In the Bible, Jesus was speaking to His disciples who claimed to be unable to heal a boy with chronic seizures, brought to them by a desperate father who had known they were followers of Christ. Jesus explained to them, “Because of your little faith; for truly I say to you, if you have faith the size of a mustard seed, you will say to this mountain, move from here to there, and it will move, and nothing will be impossible for you.” Jesus proceeded instantly, to cure the child of his infirmity. I suppose in this instance, Jesus was both rebuking and encouraging his disciples in Mathew 17: 20. A good mentor will call you out, educate and demonstrate; how much more will Christ who loves you ultimately, do all three and embolden your faith along the journey.

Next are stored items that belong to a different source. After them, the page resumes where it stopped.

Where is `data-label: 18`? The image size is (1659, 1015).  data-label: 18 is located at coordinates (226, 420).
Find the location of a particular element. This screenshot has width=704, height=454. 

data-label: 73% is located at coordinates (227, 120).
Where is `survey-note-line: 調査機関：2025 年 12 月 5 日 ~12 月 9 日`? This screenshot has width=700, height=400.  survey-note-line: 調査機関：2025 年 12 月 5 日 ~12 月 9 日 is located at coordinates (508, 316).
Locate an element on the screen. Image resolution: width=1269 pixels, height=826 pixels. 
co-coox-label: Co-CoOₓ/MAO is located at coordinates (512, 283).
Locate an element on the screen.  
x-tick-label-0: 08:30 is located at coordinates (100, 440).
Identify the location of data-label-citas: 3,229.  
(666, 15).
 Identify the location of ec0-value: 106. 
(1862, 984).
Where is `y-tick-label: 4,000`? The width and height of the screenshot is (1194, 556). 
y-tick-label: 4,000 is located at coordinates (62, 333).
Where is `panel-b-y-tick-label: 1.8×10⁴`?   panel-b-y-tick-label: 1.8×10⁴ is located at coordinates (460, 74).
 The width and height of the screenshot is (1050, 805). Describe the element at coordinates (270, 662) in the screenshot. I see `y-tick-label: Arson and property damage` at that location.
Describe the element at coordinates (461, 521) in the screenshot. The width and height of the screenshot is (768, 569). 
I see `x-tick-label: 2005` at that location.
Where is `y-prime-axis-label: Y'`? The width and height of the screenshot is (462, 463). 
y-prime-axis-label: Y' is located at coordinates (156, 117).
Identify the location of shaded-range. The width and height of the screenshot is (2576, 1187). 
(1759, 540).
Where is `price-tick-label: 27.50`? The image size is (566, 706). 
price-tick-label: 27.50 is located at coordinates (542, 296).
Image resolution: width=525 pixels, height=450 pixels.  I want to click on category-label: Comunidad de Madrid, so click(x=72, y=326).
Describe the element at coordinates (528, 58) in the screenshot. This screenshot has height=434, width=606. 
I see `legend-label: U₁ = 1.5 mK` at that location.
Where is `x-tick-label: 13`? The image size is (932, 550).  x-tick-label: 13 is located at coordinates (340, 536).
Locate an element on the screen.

Given that a mustard seed is but a millimeter in diameter, Jesus was simply conveying that faith has incalculable power, if only we would exercise it! I reflect back to September when our godly, faith-filled new team members, Dani, Peggy, and Esteban, staked a bold end-of-year fundraising goal; and they explained to the Board of Directors, who had just voted on the new land purchase, “We have faith that God is gonna do this, but we need your help!” They went to work, hard, and employed tiered strategies. By golly they did it, but they were quick to give the praise to God in whom they had complete faith. I do believe it was their mustard seed or more that manifested in a fiscal quarter of giving, exceeding that of all other years. But I did observe that other team members who gave a thumbs up for this campaign, were shocked beyond their wildest imagination… and their faith was emboldened! Indeed we all at Scalpel At The Cross experienced emboldened faith, albeit with different starting points, and that is the dynamic growing body of Christ working this “faith thing” out together. It’s real, and it’s vivid.
“When I make bold decisions in which I anticipate great risk, and then I experience success, my faith emboldens.” It is also great to work with people who exercise faith through bold actions which beget even greater faith. The next time, my decisions become more fearless. Perhaps I am less concerned with the outcome, or I know the outcome is God-purposed, or I am more focused on following He who is sovereign over the outcome. Ultimately, the consequence is freedom, freedom which comes through faith to make bold decisions.